Goal: re-develop this BERT Notebook to use textattack/albert-base-v2-MRPC.

Kernel: conda_pytorch_p36. Deleted all output files and did Restart & Run All.

I can successfully create and save an ONNX model from HuggingFace Transformers model in run time memory. Error occurs when onnx.load(), from storage into memory.

Are my ONNX files corrupted?

`albert.onnx` and `alber.opt.onnx` here.

Section 2.1 - export in-memory PyTorch model as ONNX model:

import onnxruntime

def export_onnx_model(args, model, tokenizer, onnx_model_path):
    with torch.no_grad():
        inputs = {'input_ids':      torch.ones(1,128, dtype=torch.int64),
                    'attention_mask': torch.ones(1,128, dtype=torch.int64),
                    'token_type_ids': torch.ones(1,128, dtype=torch.int64)}
        outputs = model(**inputs)

        symbolic_names = {0: 'batch_size', 1: 'max_seq_len'}
        torch.onnx.export(model,                                            # model being run
                    (inputs['input_ids'],                             # model input (or a tuple for multiple inputs)
                    inputs['attention_mask'], 
                    inputs['token_type_ids']),                                         # model input (or a tuple for multiple inputs)
                    onnx_model_path,                                # where to save the model (can be a file or file-like object)
                    opset_version=11,                                 # the ONNX version to export the model to
                    do_constant_folding=True,                         # whether to execute constant folding for optimization
                    input_names=['input_ids',                         # the model's input names
                                'input_mask', 
                                'segment_ids'],
                    output_names=['output'],                    # the model's output names
                    dynamic_axes={'input_ids': symbolic_names,        # variable length axes
                                'input_mask' : symbolic_names,
                                'segment_ids' : symbolic_names})

== PROVIDED DATA ==
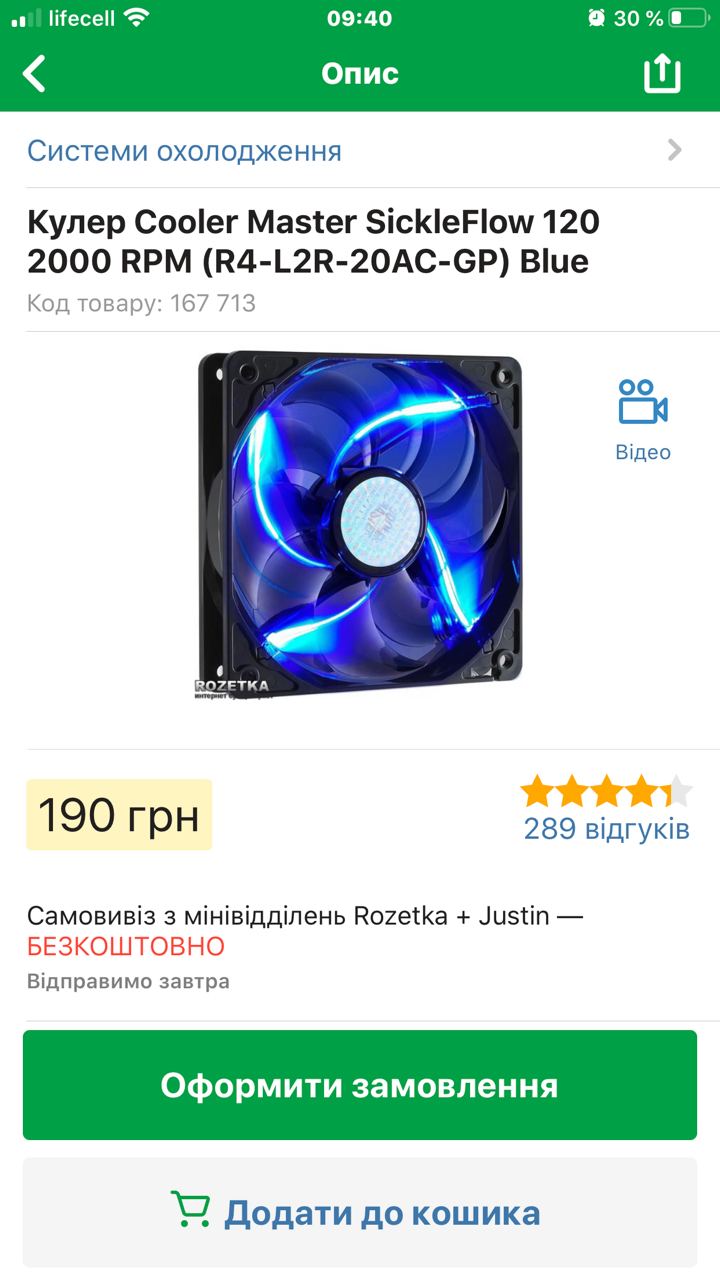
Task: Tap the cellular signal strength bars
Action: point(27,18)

== REQUIRED WORK ==
- 1) In the ONNX export post, at what point does the error occur?
- 2) Continue the ONNX export post from the point where it stops.

== EXERCISE RESPONSES ==
- 1) It occurs at onnx.load(), when the model is loaded from storage into memory.

- 2)
        logger.info("ONNX Model exported to {0}".format(onnx_model_path))

export_onnx_model(configs, model, tokenizer, "albert.onnx")

Then optimisation:

pip install torch_optimizer

import torch_optimizer as optim

optimizer = optim.DiffGrad(model.parameters(), lr=0.001)
optimizer.step()

torch.save(optimizer.state_dict(), 'albert.opt.onnx')

Section 2.2 Quantize ONNX model:

from onnxruntime.quantization import quantize_dynamic, QuantType
import onnx

def quantize_onnx_model(onnx_model_path, quantized_model_path):    
    onnx_opt_model = onnx.load(onnx_model_path)  # DecodeError
    quantize_dynamic(onnx_model_path,
                     quantized_model_path,
                     weight_type=QuantType.QInt8)

    logger.info(f"quantized model saved to:{quantized_model_path}")

quantize_onnx_model('albert.opt.onnx', 'albert.opt.quant.onnx')

print('ONNX full precision model size (MB):', os.path.getsize("albert.opt.onnx")/(1024*1024))
print('ONNX quantized model size (MB):', os.path.getsize("albert.opt.quant.onnx")/(1024*1024))

Traceback:

---------------------------------------------------------------------------
DecodeError                               Traceback (most recent call last)
<ipython-input-16-2d2d32b0a667> in <module>
     10     logger.info(f"quantized model saved to:{quantized_model_path}")
     11 
---> 12 quantize_onnx_model('albert.opt.onnx', 'albert.opt.quant.onnx')
     13 
     14 print('ONNX full precision model size (MB):', os.path.getsize("albert.opt.onnx")/(1024*1024))

<ipython-input-16-2d2d32b0a667> in quantize_onnx_model(onnx_model_path, quantized_model_path)
      3 
      4 def quantize_onnx_model(onnx_model_path, quantized_model_path):
----> 5     onnx_opt_model = onnx.load(onnx_model_path)
      6     quantize_dynamic(onnx_model_path,
      7                      quantized_model_path,

~/anaconda3/envs/pytorch_p36/lib/python3.6/site-packages/onnx/__init__.py in load_model(f, format, load_external_data)
    119     '''
    120     s = _load_bytes(f)
--> 121     model = load_model_from_string(s, format=format)
    122 
    123     if load_external_data:

~/anaconda3/envs/pytorch_p36/lib/python3.6/site-packages/onnx/__init__.py in load_model_from_string(s, format)
    156     Loaded in-memory ModelProto
    157     '''
--> 158     return _deserialize(s, ModelProto())
    159 
    160 

~/anaconda3/envs/pytorch_p36/lib/python3.6/site-packages/onnx/__init__.py in _deserialize(s, proto)
     97                          '\ntype is {}'.format(type(proto)))
     98 
---> 99     decoded = cast(Optional[int], proto.ParseFromString(s))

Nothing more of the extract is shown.